A-site alkali metal-doped SrTi0.3Fe0.7O3-δ: A highly stable symmetrical electrode material for solid oxide electrochemical cells

To addresses the limitations in electrode performance observed at temperatures <= 700 degrees C, attributed to the low oxygen surface exchange coefficient primarily caused by high Sr surface segregation, we developed an electrode performance enhancement strategy involving A-site alkali metal doping to SrTi1-xFexO3-delta (STF)-based perovskite. Here, we present the symmetrical electrode material for solid oxide electrochemical cells (SOCs), Sr0.95Mg0.05Ti0.3Fe0.7O3-delta (SMTF), demonstrating a unique combination of excellent symmetrical electrode performance and long-term stability.
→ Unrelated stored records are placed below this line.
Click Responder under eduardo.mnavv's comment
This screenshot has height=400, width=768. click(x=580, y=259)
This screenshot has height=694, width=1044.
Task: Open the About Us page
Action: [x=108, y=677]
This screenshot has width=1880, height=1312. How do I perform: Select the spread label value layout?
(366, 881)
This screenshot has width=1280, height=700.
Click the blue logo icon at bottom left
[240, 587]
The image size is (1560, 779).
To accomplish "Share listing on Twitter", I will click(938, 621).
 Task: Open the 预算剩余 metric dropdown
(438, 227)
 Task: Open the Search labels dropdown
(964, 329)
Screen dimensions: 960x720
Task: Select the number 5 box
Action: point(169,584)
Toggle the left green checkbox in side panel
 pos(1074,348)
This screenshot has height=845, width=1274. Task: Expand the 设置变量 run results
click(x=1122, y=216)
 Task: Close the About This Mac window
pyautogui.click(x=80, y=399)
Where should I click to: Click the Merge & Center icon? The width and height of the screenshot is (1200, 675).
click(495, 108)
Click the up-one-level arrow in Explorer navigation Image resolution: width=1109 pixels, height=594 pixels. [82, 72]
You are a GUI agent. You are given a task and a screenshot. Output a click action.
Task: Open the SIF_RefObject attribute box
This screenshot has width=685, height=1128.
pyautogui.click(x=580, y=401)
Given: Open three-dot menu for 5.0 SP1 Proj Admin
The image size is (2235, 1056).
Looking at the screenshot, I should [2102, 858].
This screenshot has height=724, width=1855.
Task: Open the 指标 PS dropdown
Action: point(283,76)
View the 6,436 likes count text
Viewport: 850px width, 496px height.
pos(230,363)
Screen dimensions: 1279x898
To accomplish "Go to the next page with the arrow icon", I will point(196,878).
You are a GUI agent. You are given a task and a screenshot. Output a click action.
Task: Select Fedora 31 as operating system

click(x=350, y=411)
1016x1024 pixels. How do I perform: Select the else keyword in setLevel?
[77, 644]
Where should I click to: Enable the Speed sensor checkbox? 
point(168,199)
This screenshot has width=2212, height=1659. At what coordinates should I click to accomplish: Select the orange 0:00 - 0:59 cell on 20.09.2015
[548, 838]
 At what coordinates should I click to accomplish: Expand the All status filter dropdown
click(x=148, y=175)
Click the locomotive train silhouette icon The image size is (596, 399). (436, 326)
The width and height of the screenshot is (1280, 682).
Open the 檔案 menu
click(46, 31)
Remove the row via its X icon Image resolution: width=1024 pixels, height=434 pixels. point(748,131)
A-site Mg doping reduces the Sr surface segregation and improves the conductivity but also significantly enhances its electrochemical performance. At 700 degrees C, the performance of SMTF symmetric cell in both fuel cell and electrolysis modes is 1.5 times higher than that of STF. Moreover, under air atmosphere, SMTF demonstrates stable performance (>1000 h) at 1 A cm(-2), with no degradation observed after 400 h testing under humidified hydrogen conditions. Additionally, SMTF exhibits excellent CO2 tolerance in CO2-rich atmospheres.